Intelligence experts and Iranian officials hit out at President Donald Trump after he tweeted a photo of an Iranian launch site that he saw at an intelligence briefing.

Trump tweeted a photo of a launch site at an Iranian space center where a planned satellite launch led to an explosion in an apparent effort to troll the hostile government.

“The United States of America was not involved in the catastrophic accident during final launch preparations for the Safir SLV Launch at Semnan Launch Site One in Iran,” he tweeted. “I wish Iran best wishes and good luck in determining what happened at Site One.”

The photo immediately raised “questions about whether he had plucked a classified image from his morning intelligence briefing to troll the Iranians,” The New York Times reported.

“We had a photo and I released it, which I have the absolute right to do,” Trump told reporters Friday.

Did Trump tweet classified info?

“Several former officials noted that the upper left-hand corner, where the level of classification of the photograph would normally be denoted, was blacked out before Mr. Trump tweeted the image,” The Times reported. “That suggested a rushed effort by the United States to declassify it, presumably at Mr. Trump’s command. A glare on the photograph suggested someone may have used a cellphone to take a picture of the image as it was displayed on a tablet computer, which is how classified images are often shown to the president during security briefings.”

Intel officials, Iranians slam Trump:

“You can bet every adversary is going to school on what’s been exposed,” former Director of National Intelligence James Clapper told The Times. “I can’t see what the point was, other than to make fun of the Iranians.”

“This tweet is an excellent example of Trump’s aimless, impulsive thinking about many national security issues,” added Daryl Kimball, the executive director of the Arms Control Association. “Why tweet that the United States was not involved when it may have been? Why, apparently sarcastically, wish them good luck in finding the cause for the accident?”

Iranian officials also hit back.

“We don’t understand why the U.S president tweets and posts satellite pictures with excitement.

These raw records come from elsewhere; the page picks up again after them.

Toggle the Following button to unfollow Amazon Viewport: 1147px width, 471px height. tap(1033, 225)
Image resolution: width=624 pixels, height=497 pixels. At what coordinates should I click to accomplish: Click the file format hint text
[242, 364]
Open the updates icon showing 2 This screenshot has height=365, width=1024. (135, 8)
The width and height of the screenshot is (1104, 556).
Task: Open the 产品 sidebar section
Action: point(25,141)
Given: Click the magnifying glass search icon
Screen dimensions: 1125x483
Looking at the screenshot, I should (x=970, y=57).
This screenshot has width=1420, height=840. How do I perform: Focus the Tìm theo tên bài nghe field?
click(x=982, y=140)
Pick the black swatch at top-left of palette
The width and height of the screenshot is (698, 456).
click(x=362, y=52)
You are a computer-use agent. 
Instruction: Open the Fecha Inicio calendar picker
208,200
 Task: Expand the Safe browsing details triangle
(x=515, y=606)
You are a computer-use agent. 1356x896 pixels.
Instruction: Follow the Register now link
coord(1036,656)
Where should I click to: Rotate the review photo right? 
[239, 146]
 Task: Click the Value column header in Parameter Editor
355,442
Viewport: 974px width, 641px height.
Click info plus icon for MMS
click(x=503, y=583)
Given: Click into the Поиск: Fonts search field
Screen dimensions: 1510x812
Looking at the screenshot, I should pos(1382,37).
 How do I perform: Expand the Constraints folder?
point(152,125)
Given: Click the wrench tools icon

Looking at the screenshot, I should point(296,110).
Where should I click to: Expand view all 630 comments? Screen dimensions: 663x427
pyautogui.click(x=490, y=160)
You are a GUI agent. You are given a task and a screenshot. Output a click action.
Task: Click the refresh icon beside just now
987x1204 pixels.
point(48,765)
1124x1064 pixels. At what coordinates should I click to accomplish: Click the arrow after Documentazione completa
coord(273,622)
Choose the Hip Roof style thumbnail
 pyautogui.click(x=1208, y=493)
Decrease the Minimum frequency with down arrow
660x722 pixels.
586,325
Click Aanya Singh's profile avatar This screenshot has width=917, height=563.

This is not understandable,” government spokesman Ali Rabei told the Associated Press. “Maybe this is because lack of Iran-related subjects that they raise such issues.”

Mohammad Javad Azari Jahromi, Iran’s information and communications technology minister, responded by posting a selfie of himself in front of the Nahid-1 satellite that was believed to be behind the blast.

“Me & Nahid I right now, Good Morning Donald Trump!” he wrote.